The Rise of Institutional Rent-To-Own Arrangements
For decades, the rent-to-own home purchase model typically meant a business relationship between an individual buyer and an individual seller. Since the housing bubble burst in 2007, however, the market has seen major growth in institutions – real estate investment firms – entering rent-to-own territory. Savvy buyers should know there are some clear differences in renting-to-own from an institution versus from an individual, and many of these differences can benefit the buyer.
Firstly, individual homeowners usually offer rent-to-own contracts with three-year lease periods, followed by an option to buy. Institutions, on the other hand, typically offer two-year contracts that the buyer can choose to extend for an additional one, two, three or four years. This offers enormous flexibility to a buyer who may need more time to save up for a down payment or to repair their credit score before applying for a mortgage.
Secondly, institutional rent-to-own companies tend to be publicly traded, meaning they are subject to a number of consumer protection regulations. Under these government terms, contract terms must be spelled out clearly and precisely for the buyer and they often contain built-in protections that may not be found in rent-to-own arrangements with individual sellers.

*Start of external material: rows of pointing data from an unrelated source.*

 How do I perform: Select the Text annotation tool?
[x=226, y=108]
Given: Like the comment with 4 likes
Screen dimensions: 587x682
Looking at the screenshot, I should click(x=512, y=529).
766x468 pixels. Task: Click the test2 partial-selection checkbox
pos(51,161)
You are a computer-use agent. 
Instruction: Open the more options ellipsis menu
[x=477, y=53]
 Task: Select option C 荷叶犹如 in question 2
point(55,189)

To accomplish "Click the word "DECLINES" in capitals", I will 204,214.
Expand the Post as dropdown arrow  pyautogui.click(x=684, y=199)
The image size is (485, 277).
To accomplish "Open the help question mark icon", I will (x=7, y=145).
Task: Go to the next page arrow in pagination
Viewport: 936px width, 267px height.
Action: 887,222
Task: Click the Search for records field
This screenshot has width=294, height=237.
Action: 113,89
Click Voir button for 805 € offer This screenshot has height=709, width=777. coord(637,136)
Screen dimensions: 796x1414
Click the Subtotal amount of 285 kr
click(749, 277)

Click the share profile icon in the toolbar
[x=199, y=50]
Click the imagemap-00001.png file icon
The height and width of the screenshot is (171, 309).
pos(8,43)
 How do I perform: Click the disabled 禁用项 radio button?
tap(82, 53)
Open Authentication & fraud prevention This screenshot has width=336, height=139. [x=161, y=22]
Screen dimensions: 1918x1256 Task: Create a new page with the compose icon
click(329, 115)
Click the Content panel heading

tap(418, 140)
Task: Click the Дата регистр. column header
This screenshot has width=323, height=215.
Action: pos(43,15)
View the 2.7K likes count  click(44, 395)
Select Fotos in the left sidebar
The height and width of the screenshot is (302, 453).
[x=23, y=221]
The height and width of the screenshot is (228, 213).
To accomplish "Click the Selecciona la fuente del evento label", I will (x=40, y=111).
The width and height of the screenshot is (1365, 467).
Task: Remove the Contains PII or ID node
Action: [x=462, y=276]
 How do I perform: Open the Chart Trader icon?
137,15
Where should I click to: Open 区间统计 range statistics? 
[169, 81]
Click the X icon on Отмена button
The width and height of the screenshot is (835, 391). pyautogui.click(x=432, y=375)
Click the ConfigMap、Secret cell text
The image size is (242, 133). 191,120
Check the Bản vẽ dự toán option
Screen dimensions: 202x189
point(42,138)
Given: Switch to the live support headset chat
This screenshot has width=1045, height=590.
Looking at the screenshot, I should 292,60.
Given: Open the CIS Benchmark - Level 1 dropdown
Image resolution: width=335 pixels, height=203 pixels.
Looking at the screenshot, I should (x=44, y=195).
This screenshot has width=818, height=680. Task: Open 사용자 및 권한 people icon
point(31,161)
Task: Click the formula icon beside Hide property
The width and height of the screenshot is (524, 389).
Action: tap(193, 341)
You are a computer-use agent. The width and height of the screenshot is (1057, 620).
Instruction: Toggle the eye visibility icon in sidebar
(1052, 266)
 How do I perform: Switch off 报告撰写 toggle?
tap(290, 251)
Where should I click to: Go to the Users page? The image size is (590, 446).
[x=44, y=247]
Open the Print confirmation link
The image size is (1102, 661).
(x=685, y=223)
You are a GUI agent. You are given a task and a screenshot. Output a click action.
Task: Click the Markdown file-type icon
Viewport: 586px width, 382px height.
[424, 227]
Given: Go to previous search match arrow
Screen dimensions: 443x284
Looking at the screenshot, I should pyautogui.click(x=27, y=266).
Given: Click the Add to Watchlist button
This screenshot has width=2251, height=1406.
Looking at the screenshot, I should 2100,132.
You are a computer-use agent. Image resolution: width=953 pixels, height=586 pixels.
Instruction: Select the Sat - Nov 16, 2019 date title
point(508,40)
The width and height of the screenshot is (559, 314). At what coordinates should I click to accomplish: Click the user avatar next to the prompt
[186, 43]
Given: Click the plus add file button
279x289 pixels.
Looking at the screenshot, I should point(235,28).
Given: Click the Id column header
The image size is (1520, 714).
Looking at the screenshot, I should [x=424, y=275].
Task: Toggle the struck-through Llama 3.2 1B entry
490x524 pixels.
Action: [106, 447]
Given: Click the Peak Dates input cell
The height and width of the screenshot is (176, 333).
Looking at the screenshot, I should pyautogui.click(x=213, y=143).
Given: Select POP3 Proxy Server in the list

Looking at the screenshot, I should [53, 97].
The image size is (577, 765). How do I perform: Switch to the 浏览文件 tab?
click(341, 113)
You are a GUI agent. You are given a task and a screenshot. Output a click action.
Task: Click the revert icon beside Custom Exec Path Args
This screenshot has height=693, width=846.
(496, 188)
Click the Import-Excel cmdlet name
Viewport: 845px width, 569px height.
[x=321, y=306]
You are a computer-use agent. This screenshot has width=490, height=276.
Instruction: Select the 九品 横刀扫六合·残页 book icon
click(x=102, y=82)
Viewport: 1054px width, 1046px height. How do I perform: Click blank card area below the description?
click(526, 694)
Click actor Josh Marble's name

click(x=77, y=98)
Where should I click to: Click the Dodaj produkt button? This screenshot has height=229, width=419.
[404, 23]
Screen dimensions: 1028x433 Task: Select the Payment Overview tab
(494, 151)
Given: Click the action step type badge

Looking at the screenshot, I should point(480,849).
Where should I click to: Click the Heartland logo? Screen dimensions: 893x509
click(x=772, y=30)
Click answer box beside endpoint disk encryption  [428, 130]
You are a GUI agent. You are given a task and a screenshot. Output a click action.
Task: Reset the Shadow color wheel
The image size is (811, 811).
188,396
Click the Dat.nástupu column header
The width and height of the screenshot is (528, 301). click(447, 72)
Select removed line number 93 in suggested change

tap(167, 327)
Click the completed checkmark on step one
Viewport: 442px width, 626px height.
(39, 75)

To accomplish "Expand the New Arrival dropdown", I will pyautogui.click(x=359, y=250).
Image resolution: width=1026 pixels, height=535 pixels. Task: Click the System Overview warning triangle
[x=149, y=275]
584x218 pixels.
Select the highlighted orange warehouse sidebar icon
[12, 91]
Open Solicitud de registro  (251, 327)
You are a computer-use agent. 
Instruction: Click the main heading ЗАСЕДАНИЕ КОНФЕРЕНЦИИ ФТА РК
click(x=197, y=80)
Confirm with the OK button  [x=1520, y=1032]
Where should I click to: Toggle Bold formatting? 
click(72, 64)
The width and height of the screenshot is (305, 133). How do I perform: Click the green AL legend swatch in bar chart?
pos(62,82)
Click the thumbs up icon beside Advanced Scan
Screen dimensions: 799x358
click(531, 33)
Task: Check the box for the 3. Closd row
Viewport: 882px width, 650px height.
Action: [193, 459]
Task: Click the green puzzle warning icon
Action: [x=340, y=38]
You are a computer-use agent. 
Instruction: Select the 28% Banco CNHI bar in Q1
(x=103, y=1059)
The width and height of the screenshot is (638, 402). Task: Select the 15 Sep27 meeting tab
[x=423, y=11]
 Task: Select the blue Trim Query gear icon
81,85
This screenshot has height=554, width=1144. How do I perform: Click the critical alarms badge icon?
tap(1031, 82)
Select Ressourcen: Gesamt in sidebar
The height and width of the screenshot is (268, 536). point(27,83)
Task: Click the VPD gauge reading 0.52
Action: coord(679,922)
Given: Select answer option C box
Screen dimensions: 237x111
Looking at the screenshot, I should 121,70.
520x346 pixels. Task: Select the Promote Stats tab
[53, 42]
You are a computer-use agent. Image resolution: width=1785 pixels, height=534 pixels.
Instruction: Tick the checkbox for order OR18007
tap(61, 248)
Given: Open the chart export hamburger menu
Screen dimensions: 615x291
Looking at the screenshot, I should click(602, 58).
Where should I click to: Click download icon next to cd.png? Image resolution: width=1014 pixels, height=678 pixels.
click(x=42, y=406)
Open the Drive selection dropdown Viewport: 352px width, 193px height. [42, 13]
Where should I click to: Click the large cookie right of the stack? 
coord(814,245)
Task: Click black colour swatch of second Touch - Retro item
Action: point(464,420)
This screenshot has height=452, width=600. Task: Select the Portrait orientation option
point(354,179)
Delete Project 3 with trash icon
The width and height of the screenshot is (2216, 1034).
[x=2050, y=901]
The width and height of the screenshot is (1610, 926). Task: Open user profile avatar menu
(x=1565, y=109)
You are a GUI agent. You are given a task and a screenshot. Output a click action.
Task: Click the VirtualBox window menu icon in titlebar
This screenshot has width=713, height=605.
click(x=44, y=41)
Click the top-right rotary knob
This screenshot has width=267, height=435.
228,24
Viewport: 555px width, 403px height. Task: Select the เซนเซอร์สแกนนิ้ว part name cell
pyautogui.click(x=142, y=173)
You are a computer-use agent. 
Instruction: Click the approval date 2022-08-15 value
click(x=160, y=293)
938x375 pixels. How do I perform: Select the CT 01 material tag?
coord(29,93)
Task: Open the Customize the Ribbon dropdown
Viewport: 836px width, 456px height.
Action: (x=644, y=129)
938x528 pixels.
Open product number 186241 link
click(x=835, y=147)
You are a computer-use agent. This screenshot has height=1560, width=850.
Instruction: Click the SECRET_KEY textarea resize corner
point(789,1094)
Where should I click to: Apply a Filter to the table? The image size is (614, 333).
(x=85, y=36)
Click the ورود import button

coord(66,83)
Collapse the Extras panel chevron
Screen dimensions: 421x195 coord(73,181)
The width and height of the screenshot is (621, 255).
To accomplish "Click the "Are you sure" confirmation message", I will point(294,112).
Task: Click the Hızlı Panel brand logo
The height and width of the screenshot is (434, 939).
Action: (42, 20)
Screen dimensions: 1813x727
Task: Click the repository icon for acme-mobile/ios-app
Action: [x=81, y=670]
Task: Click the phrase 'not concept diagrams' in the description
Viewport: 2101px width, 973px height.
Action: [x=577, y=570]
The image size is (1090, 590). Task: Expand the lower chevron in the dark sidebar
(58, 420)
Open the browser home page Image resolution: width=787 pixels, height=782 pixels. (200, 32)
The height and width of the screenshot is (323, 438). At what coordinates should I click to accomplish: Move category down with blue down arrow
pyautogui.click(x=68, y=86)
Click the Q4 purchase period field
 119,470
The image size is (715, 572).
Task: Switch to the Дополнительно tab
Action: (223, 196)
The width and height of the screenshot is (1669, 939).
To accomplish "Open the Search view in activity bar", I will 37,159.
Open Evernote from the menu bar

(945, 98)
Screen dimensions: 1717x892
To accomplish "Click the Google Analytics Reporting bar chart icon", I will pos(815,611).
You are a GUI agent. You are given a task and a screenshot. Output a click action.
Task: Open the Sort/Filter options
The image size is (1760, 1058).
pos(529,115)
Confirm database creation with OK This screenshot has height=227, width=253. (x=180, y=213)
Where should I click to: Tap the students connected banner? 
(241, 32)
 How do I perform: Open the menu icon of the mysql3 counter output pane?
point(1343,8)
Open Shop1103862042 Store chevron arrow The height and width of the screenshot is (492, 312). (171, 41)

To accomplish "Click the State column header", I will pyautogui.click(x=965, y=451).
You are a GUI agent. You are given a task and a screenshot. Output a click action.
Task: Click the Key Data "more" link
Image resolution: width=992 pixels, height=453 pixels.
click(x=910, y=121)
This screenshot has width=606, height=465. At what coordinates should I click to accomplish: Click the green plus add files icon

Lastly, many institutions also maintain consumer help resources for buyers who need credit counseling. This type of assistance is usually free of charge, and can be the difference between a prospective buyer getting approved for a mortgage loan or striking out with multiple lenders when the rent-to-own lease period ends.
As with any home purchase arrangement, institutional rent-to-own won’t be the most advantageous home purchase avenue for everyone. Learn about your options, consider each carefully and choose the one that best suits your financial needs and goals.